T5301 Understanding the Ritual Experience

Because Pagans attend, observe, think about, and read and write about a lot of rituals, an examination of ritual and the ritual experience provides a more in-depth understanding of Pagan religion and spirituality. Students will encounter a robust field of discourse, open to the particular insights of ritual practitioners, exists in the academic fields of ritual studies and liturgical studies, review key ideas about ritual, explore writing by scholars in the social sciences, humanities, and theology.

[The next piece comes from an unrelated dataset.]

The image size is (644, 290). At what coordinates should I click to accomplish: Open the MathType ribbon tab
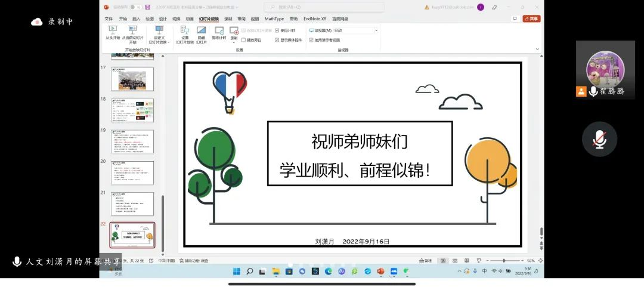click(274, 18)
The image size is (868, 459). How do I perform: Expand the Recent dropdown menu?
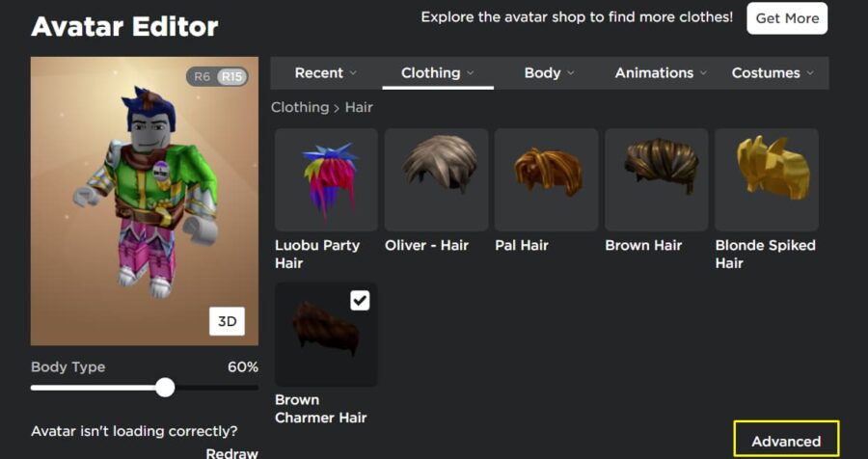click(326, 73)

Through a substantial encounter with contemporary thought about ritual, students are challenged to use that thought to examine their own tradition, comparing their own understandings of ritual experience with those of other religious traditions.

Department: Theology & Religious History (TRH)

Required Reading: 
Bell, Catherine. Ritual Theory, Ritual Practice. New York: Oxford University Press, 1992.
Blain, Jenny. Nine Worlds of Seid-Magic: Ecstasy and Neo-Shamanism in Northern European Paganism. London: Routledge, 2002.
Grimes, Ronald L. Deeply Into the Bone: Re-Inventing Rites of Passage. Berkely: University of California Press, 2000.
Tedlock, Barbara. The Woman in the Shaman’s Body: Reclaiming the Feminine in Religion and Medicine. New York: Bantam Dell, 2005.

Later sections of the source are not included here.